We are dreadfully sorry, but you appear to be using a rather out of date browser…
There's nothing wrong with that but our site was built to take advantage of the latest HTML & CSS features.
If you want to look at updating to a newer browser you can visit this site to get an idea of the options you have: https://whatbrowser.org/
The story of our website server migration to WireHive.
Warning: This is one for the techies amongst you.
We moved to Rackspace a few years ago when we started using MODX as our CMS platform, I designed an infrastructure using Puppet and the new “auto scaling” product that they had to offer.
The concept was simple - design a solution that would have nearly no SPOF but be cost effective as well. For a few years this process worked well but we grew… grew so much that the total disk space for all clients applications was just over 20GB and we started to see some issues with auto scale times over the past six months.
There are two approaches to auto scaling:
Both of these concepts work fine with a small amount of changes - but with bigger disk sizes they but take way too long to scale.
With 1) We saw the puppet execution time take nearly 25-30 minutes to run from scratch. (we even tried to host git repos on our own gitlab instance to reduce network latency for git checkout)
The second option was what we had always done, but because of the way Open Stack handles server images we were getting penalised for the network transmit. When you create a server image it is moved off to Cloud Files for storage so when you create a new server from the image it has to copy it back first. This meant our auto-scale took anywhere from 5 minutes to 25 minutes.
This caused a lot of intermittent “slow downs” that caused us frustrations due to not being able to scale quickly enough to cater for our clients traffic needs.
We also saw some disk latency issues with our Percona Galera Cluster where the cluster would have to wait for disk IO to free up before it could continue processing SQL statements.
I’ve been an advocate for Rackspace for many years - but I think we finally outgrew their cloud offering. So the time has come to migrate our hosting to another provider to allow us to continue controlling our infrastructure.
Welcome WireHive & Amazon Web Services (AWS). Moving to AWS was an interesting choice because they have a lot of offerings and we need to be sure they can cater for our use-case.
To move all client sites from Rackspace London to AWS Ireland with minimal downtime for all clients and ensure the least amount of impact across the service
The two biggest issues we had surrounding the migration were:
To start with I created a Google doc highlighting the details of every client that was impacted.
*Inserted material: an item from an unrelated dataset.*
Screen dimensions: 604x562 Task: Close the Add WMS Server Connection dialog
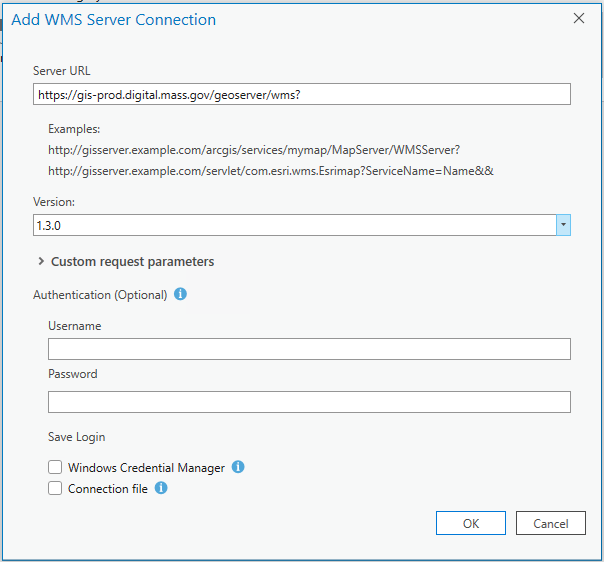pyautogui.click(x=578, y=18)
This displayed as much information as possible to help maintain visibility across the whole migration. Some of the columns were:
This sheet was shared with the other developers and the account managers at Adido. Thankfully our account managers dealt with all client communications amazingly well and everyone was prepared for when the time comes to update DNS records.
Once we had our AWS account set-up and ready to go the time came to start the move.
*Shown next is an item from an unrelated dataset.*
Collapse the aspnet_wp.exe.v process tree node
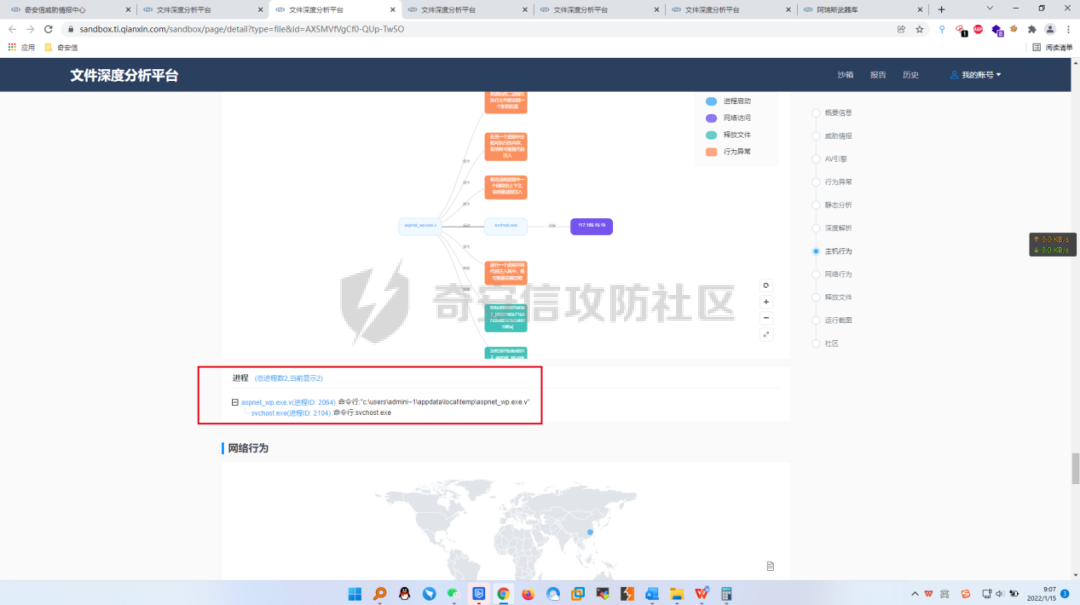Image resolution: width=1080 pixels, height=605 pixels. pos(234,402)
Originally I planned to move cloud files after the servers, but the dev team had a little downtime at the beginning of the week to get ahead of this. Surprisingly getting files out of Cloud Files was quite a challenge. We had time-out issues, concurrency issues, and things just taking ages.
To give an idea of how much content we had to move - 250,000 files totalling 30GB in about 60 different containers. The key to this content migration was to tackle each client one at a time and to move the files as quickly as possible - to minimize the risk of a client uploading a file to the old container before the settings were updated to look at S3.
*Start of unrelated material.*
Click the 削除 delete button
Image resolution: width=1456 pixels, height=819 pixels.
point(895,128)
We tried cyberduck to download the containers locally and then to upload direct to an S3 bucket but we had issues with the total files in folders/containers which would cause cyberduck to crash.
There was also Turbolift which I have used in the past to bulk upload vast quantities of files very quickly. Unfortunately I could not get the download functionality to work at all.
I wrote a very basic script that would download a container through the API but this was very slow as it was only doing one file at a time. However at the eleventh hour whilst reading Hacker News a tool appeared on the front pages called rclone. This would let us copy files from a container directly to S3 from a server and is also concurrent.
So we now had a process to migrate clients from cloud files to S3:
This process worked flawlessly for most of our clients. We had issues where the file migration took a long time (the longest was nearly 6 hours long). So these ran overnight and updated the production details in the morning.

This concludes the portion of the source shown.